夏の甲子園100回大会の出場56校がすべて出揃った。大阪桐蔭や智弁和歌山など、おおむね”本命”に近い強豪校が居並んだように見えるが、およそ1カ月にわたる地方大会で、思わず「うわっ!」と声を上げてしまったことは、一度や二度ではない。「この選手を甲子園で見たかった」「全国のファンにこの選手だけは見てほしかった」という”逸材”たちの地方大会敗退を知ってしまった瞬間である。

 7月の高校野球は、実にむごい。連日、何十、何百というゲームが行なわれ、その試合の数だけチームが消えていく。3年生部員にとっては、それぞれの高校野球の幕引きをしなければならない。ルールとはいえ、高校球児たちがどうすることもできない”理不尽さ”を味わう季節なのかもしれない。


岡山大会準決勝で姿を消した倉敷商の引地秀一郎

 この春のセンバツや昨年の春夏など、一度でも甲子園の土を踏んだ選手たちは、まだ幸せ者だと思う。その一方で、磨き上げたスキルを全国のファンの前で一度も披露することなく、高校野球に別れを告げた球児たちの無念さはいかばかりか。

 惜しくも地方大会で敗れ、一度も甲子園にたどり着けなかった逸材たちを紹介したい。

 個人的な話で申し訳ないが、学生時代に捕手をやっていたこともあり、夏の甲子園の大きな楽しみが、「魅力的なキャッチャー」との出会いだ。

 昨年は、広陵の中村奨成(現・広島)を筆頭に、大阪桐蔭には福井章吾(現・慶応大)がいて、日大山形には舟生大地(ふにゅう・だいち/現・日本大)、神戸国際大付には猪田和希(現・JFE東日本)など、将来性のあるキャッチャーが揃っていたが、今年の出場校を見渡すと、昨年ほどではないように思える。

 そんな中、あと一歩のところで甲子園出場を果たせなかったのが、千葉・成田の田宮裕涼(ゆあ/175センチ72キロ/右投左打)だ。

 守れて、走れるという意味では、”中村奨成タイプ”といえる。

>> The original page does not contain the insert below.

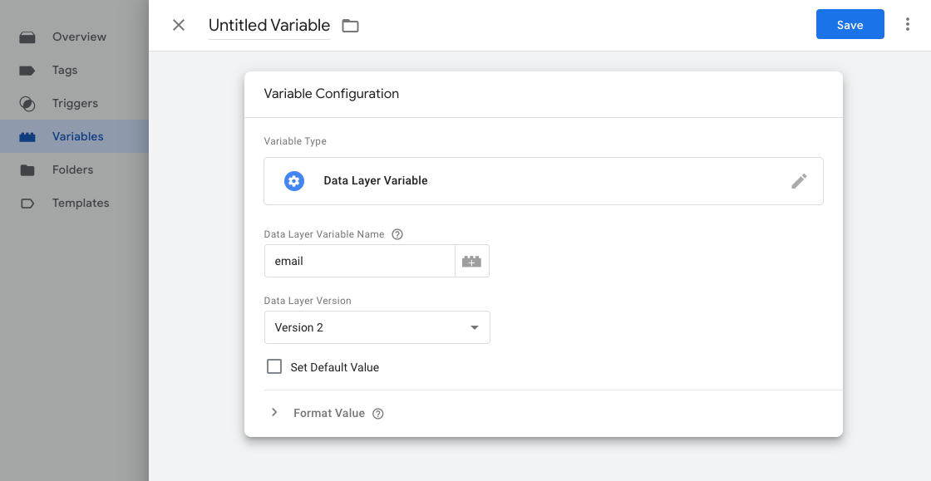Select the Triggers icon in sidebar
This screenshot has width=931, height=481.
point(27,103)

サイズは中村よりもひと回りコンパクトだが、ホップするように見える二塁送球は強いだけでなく、ベース上にきっちり決められる精度の高さを持つ。50m6秒ちょっとの快足を持ち、正面のゴロでもあわや”内野安打”と、相手にとっては脅威だ。

 遊撃手では、高校ナンバーワンの呼び声が高い報徳学園の小園海斗が無事に甲子園出場を決めたが、「あのショートが出ていれば……」と思ったのが、横浜隼人の横瀬辰樹(180センチ、74キロ/右投右打)。

 全国的に知名度は高くないかもしれないが、思わず唸ってしまう打球への反応の速さと、捕球から送球までの美しい身のこなし。バッティングも、咄嗟(とっさ)のバットコントロールを効かせた実戦力の高さは、超高校級と言っても過言ではないだろう。

 もうひとり遊撃手で「これは!」と思った逸材が、市岐阜商の中神拓都(なかがみ・たくと/175センチ、83キロ/右投右打)。投手としても最速146キロを誇る剛腕で、低めに伸びるストレートは高校生には攻略困難。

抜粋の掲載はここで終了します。